## [REQUIRED ACTION]
Print nothing but the lines below starting at the line that holds "Vesti (371, 67)" and ending at the line that holds "Marketing (320, 2560)", including both, each exactly as written.
═════ RAW DATA
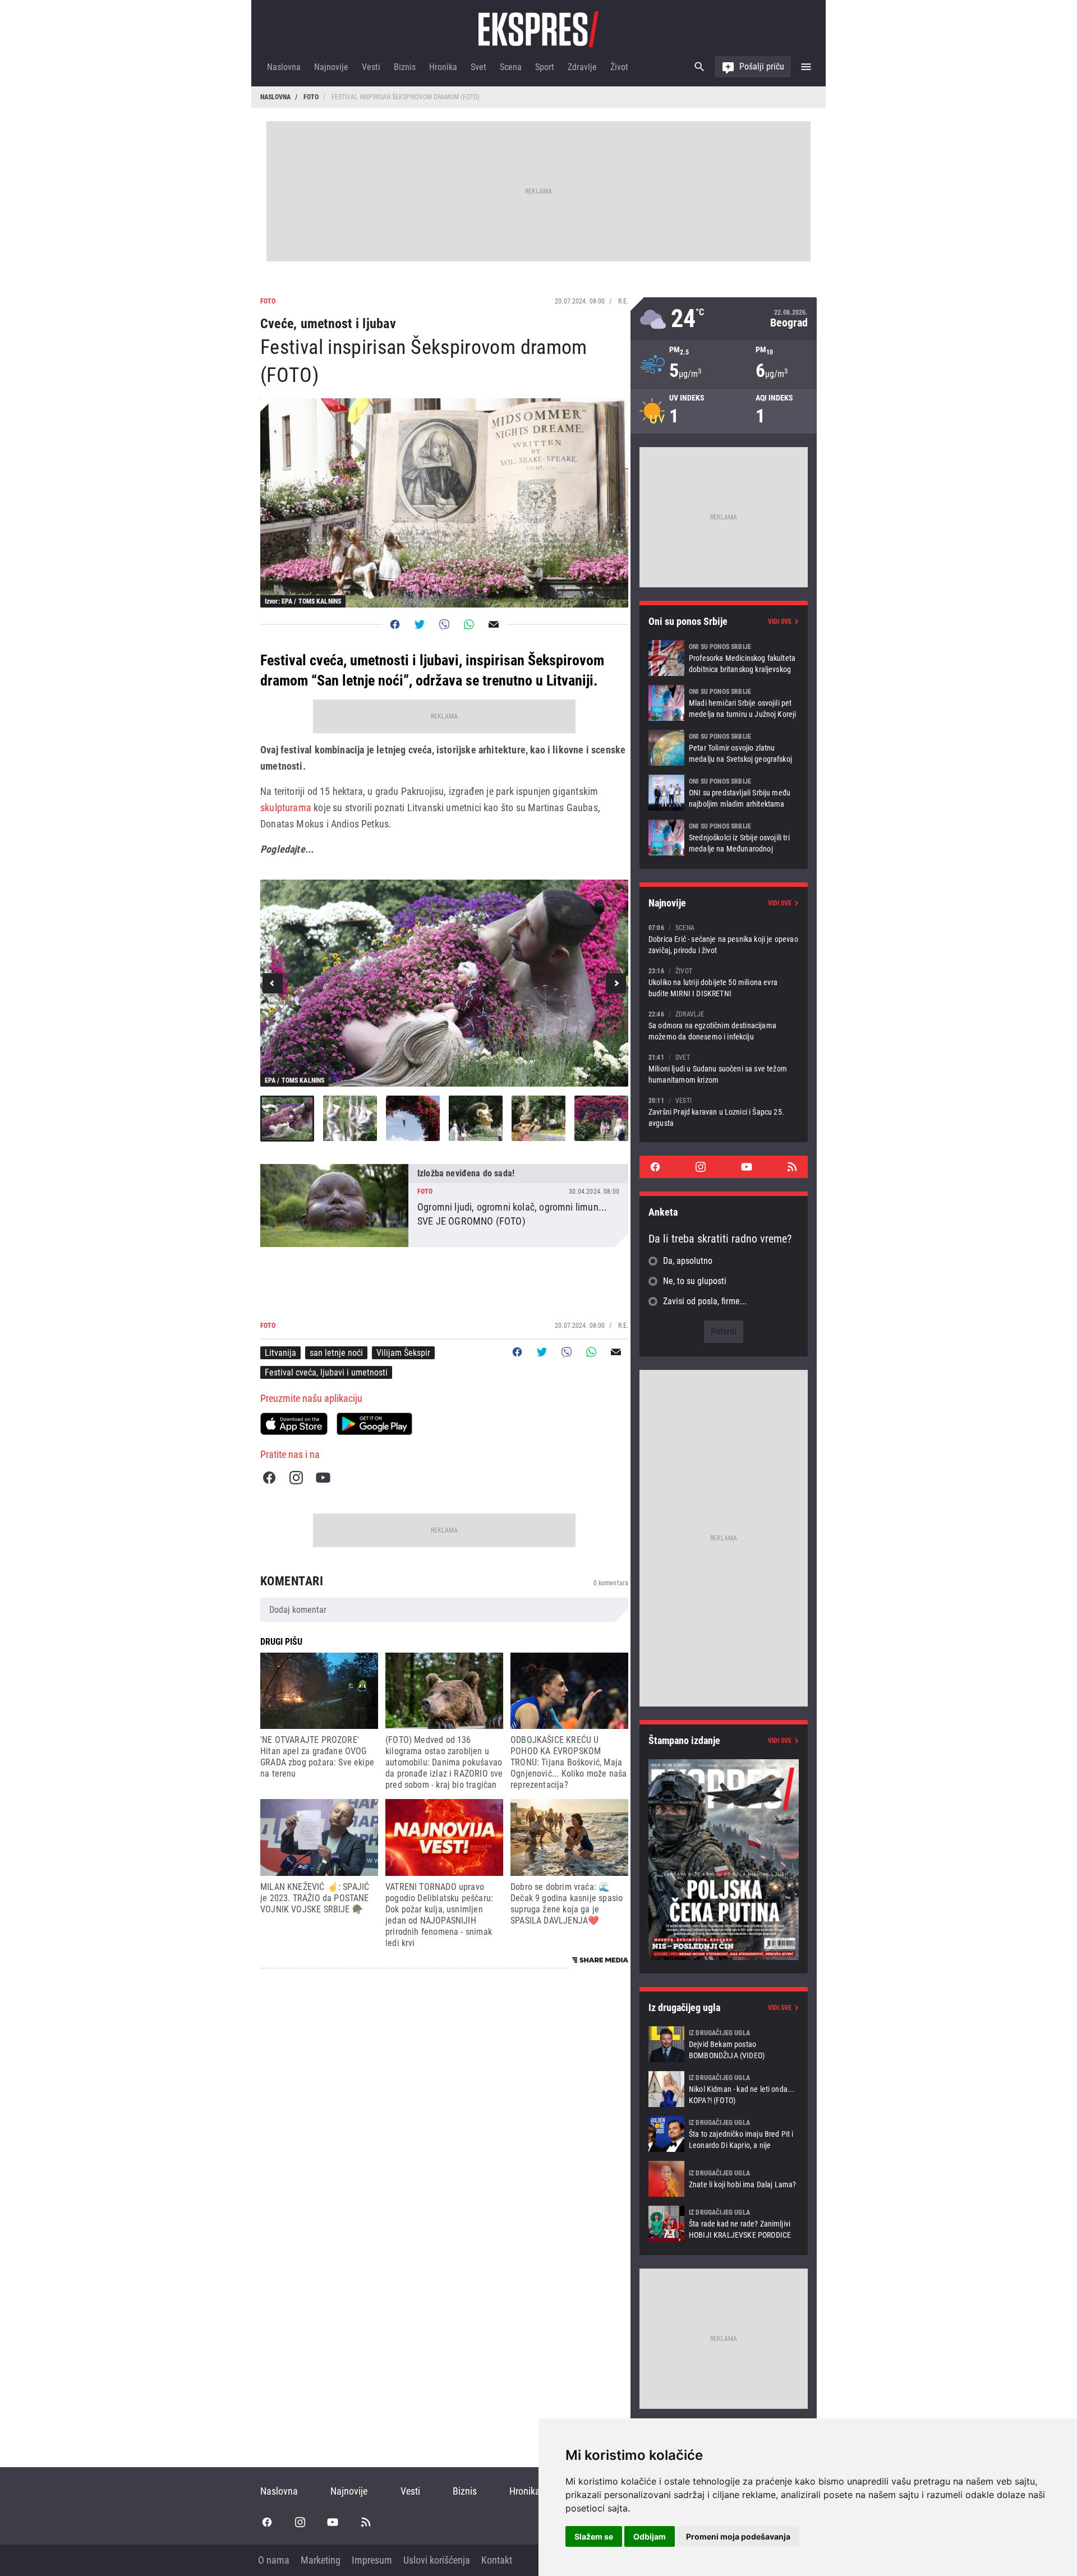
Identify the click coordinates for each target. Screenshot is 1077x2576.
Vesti (371, 67)
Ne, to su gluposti (694, 1281)
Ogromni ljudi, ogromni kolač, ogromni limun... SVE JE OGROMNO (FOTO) (444, 1205)
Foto (311, 97)
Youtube (323, 1478)
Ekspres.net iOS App (294, 1424)
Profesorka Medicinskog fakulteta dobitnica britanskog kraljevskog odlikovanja (723, 658)
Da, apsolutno (687, 1260)
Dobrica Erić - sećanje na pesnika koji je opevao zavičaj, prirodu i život (723, 939)
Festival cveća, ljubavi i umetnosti (326, 1372)
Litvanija (280, 1352)
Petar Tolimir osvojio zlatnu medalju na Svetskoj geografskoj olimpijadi (723, 748)
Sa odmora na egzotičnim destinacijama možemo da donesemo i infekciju (723, 1025)
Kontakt (496, 2560)
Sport (544, 67)
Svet (478, 67)
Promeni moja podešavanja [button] (738, 2536)
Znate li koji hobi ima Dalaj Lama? (723, 2179)
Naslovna (284, 67)
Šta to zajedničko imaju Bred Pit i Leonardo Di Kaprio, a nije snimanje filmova (723, 2134)
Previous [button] (273, 983)
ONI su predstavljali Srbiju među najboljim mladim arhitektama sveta (723, 793)
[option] (444, 983)
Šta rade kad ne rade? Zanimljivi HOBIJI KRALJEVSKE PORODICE (723, 2224)
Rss (792, 1167)
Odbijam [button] (649, 2536)
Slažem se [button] (593, 2536)
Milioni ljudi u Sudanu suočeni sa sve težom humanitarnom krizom (723, 1068)
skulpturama (285, 807)
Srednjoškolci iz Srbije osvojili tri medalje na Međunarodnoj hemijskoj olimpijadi (723, 837)
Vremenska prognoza (723, 319)
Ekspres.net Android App (374, 1424)
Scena (511, 67)
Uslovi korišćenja (436, 2560)
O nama (273, 2560)
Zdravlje (582, 67)
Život (619, 67)
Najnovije (331, 67)
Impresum (372, 2560)
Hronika (443, 67)
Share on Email (493, 624)
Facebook (269, 1478)
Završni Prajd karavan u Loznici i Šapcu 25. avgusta (723, 1111)
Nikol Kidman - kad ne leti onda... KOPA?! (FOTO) (723, 2089)
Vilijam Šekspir (403, 1352)
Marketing (320, 2560)
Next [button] (616, 983)
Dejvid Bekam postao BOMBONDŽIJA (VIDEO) (723, 2044)
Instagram (296, 1478)
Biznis (405, 67)
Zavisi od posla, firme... (705, 1301)
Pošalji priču (761, 66)
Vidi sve (779, 621)
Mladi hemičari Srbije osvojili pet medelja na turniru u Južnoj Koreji (723, 703)
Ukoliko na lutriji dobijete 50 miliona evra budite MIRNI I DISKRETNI (723, 982)
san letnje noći (336, 1352)
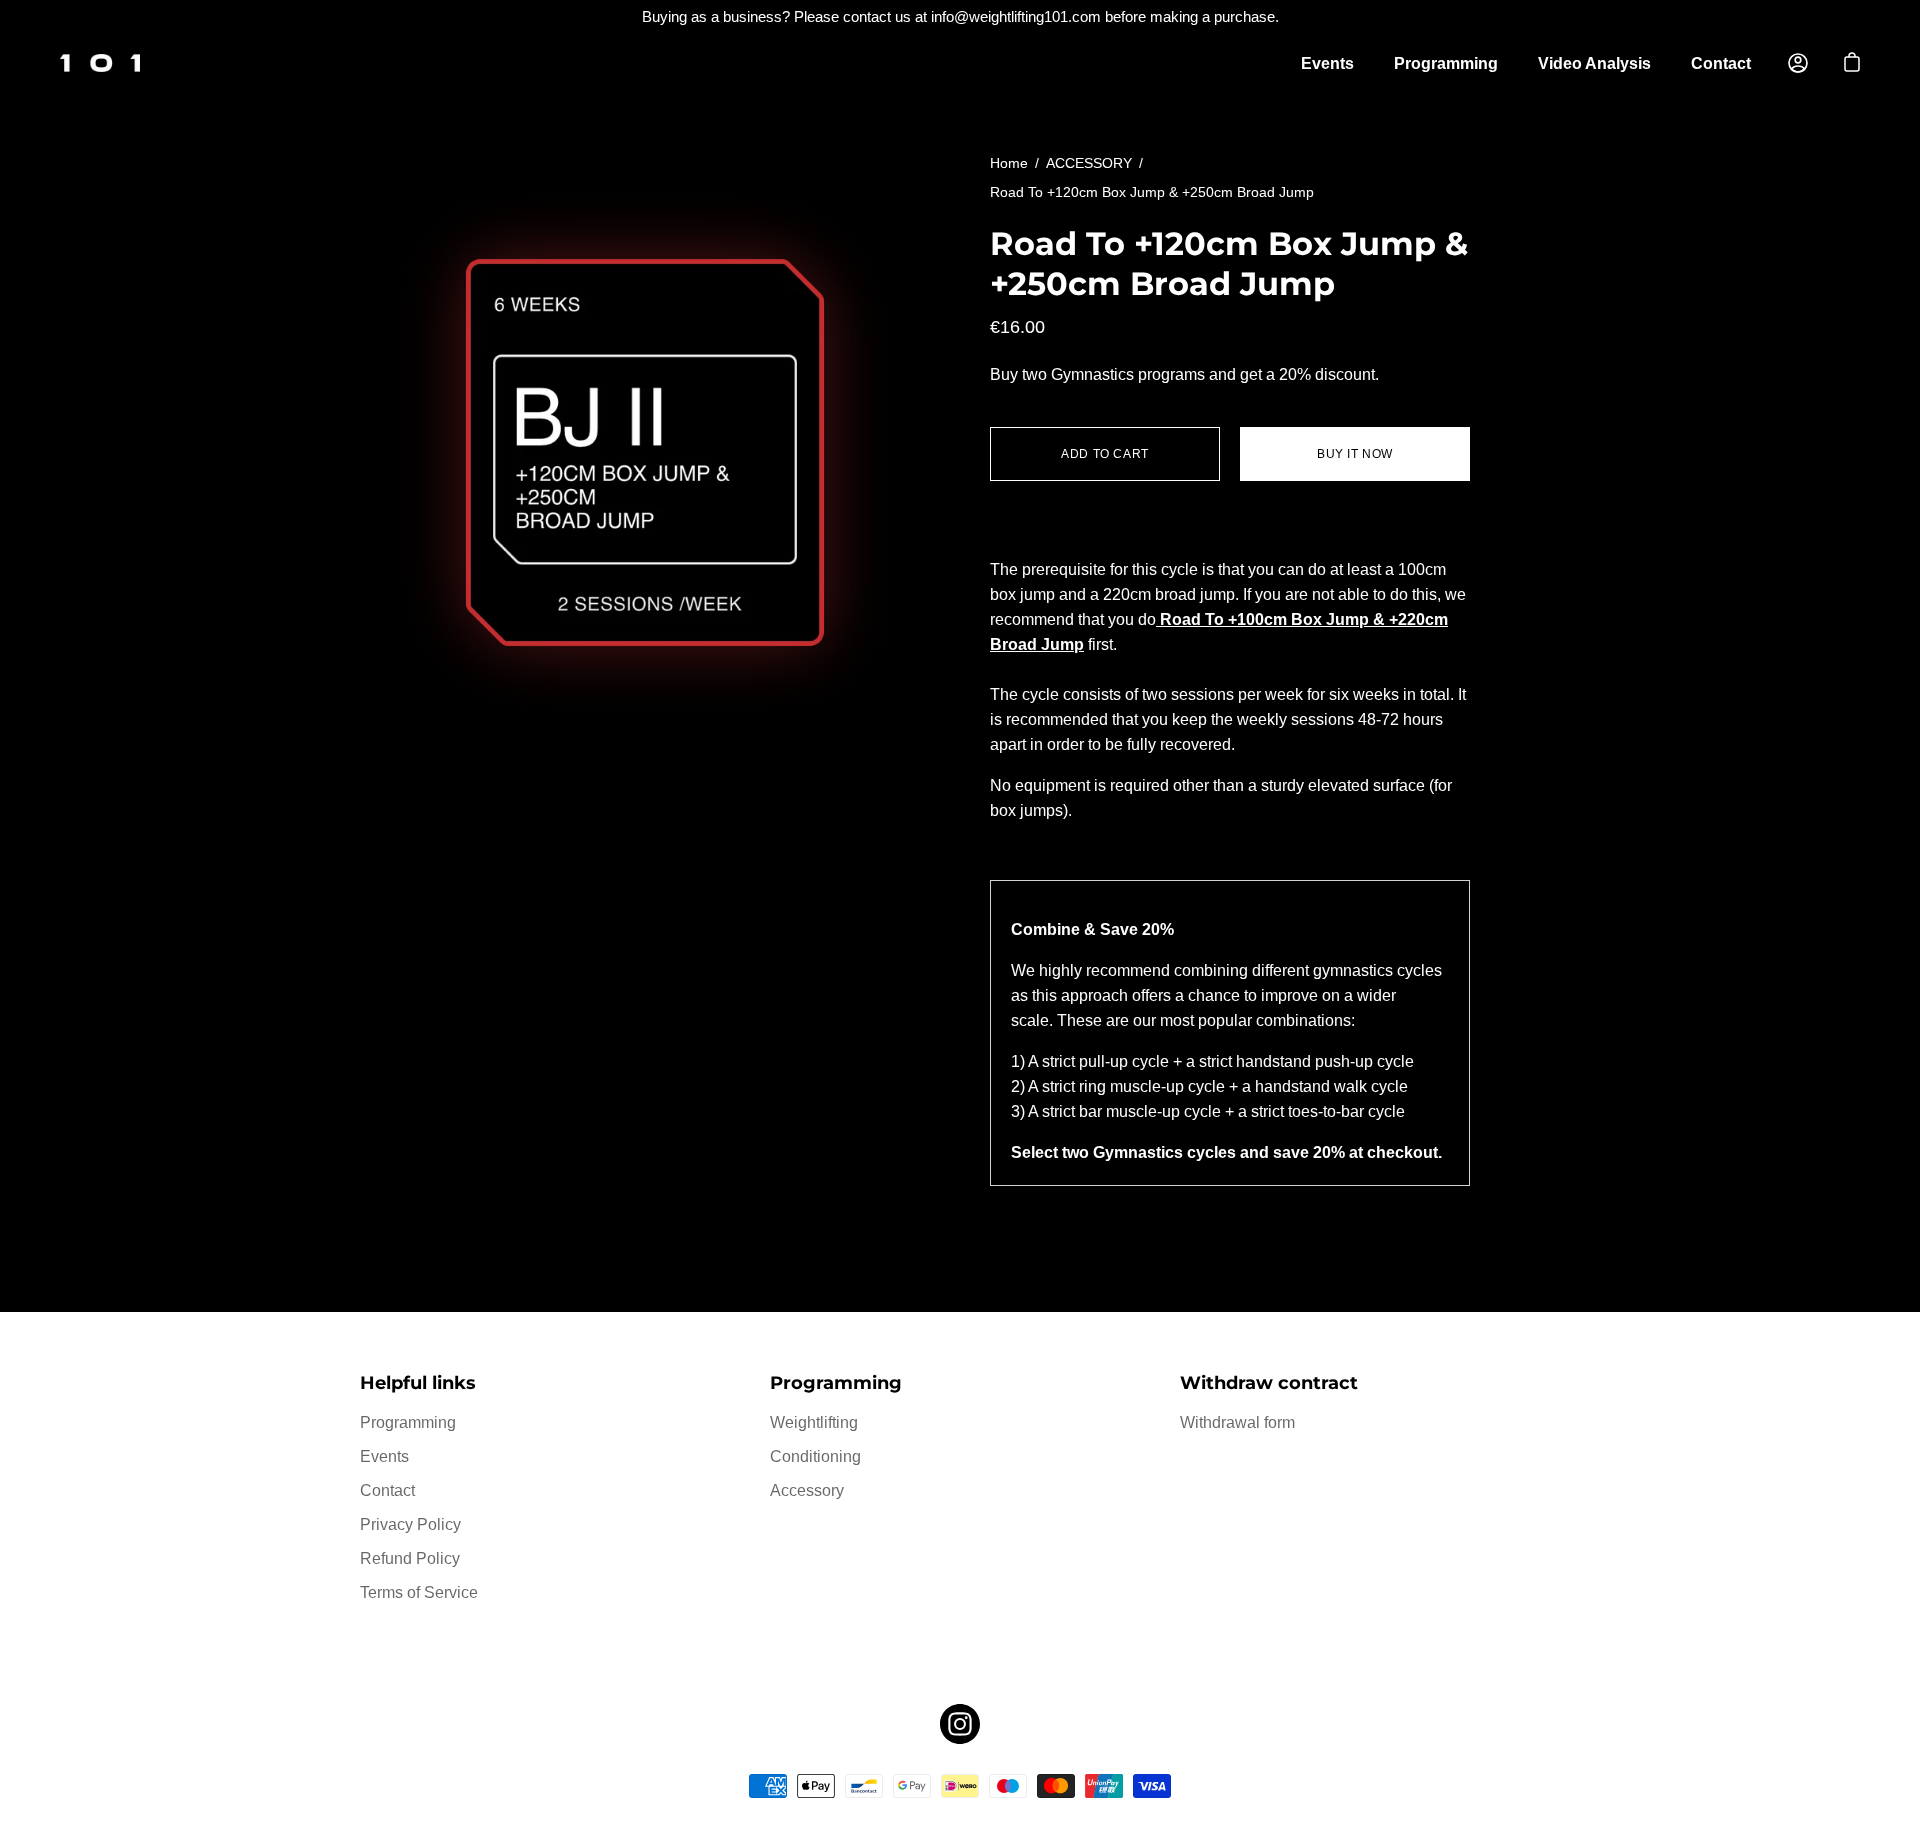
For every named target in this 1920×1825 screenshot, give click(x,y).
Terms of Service (419, 1592)
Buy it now (1355, 454)
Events (1327, 63)
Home (1009, 163)
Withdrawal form (1237, 1422)
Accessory (807, 1490)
══════════
## [RESULT]
Vesti (371, 67)
Ne, to su gluposti (694, 1281)
Ogromni ljudi, ogromni kolač, ogromni limun... SVE JE OGROMNO (FOTO) (444, 1205)
Foto (311, 97)
Youtube (323, 1478)
Ekspres.net iOS App (294, 1424)
Profesorka Medicinskog fakulteta dobitnica britanskog kraljevskog odlikovanja (723, 658)
Da, apsolutno (687, 1260)
Dobrica Erić - sećanje na pesnika koji je opevao zavičaj, prirodu i život (723, 939)
Festival cveća, ljubavi i umetnosti (326, 1372)
Litvanija (280, 1352)
Petar Tolimir osvojio zlatnu medalju na Svetskoj geografskoj olimpijadi (723, 748)
Sa odmora na egzotičnim destinacijama možemo da donesemo i infekciju (723, 1025)
Kontakt (496, 2560)
Sport (544, 67)
Svet (478, 67)
Promeni moja podešavanja [button] (738, 2536)
Znate li koji hobi ima Dalaj Lama? (723, 2179)
Naslovna (284, 67)
Šta to zajedničko imaju Bred Pit i Leonardo Di Kaprio, a nije snimanje filmova (723, 2134)
Previous [button] (273, 983)
ONI su predstavljali Srbiju među najboljim mladim arhitektama sveta (723, 793)
[option] (444, 983)
Šta rade kad ne rade? Zanimljivi HOBIJI KRALJEVSKE PORODICE (723, 2224)
Rss (792, 1167)
Odbijam [button] (649, 2536)
Slažem se [button] (593, 2536)
Milioni ljudi u Sudanu suočeni sa sve težom humanitarnom krizom (723, 1068)
skulpturama (285, 807)
Srednjoškolci iz Srbije osvojili tri medalje na Međunarodnoj hemijskoj olimpijadi (723, 837)
Vremenska prognoza (723, 319)
Ekspres.net Android App (374, 1424)
Scena (511, 67)
Uslovi korišćenja (436, 2560)
O nama (273, 2560)
Zdravlje (582, 67)
Život (619, 67)
Najnovije (331, 67)
Impresum (372, 2560)
Hronika (443, 67)
Share on Email (493, 624)
Facebook (269, 1478)
Završni Prajd karavan u Loznici i Šapcu 25. avgusta (723, 1111)
Nikol Kidman - kad ne leti onda... KOPA?! (FOTO) (723, 2089)
Vilijam Šekspir (403, 1352)
Marketing (320, 2560)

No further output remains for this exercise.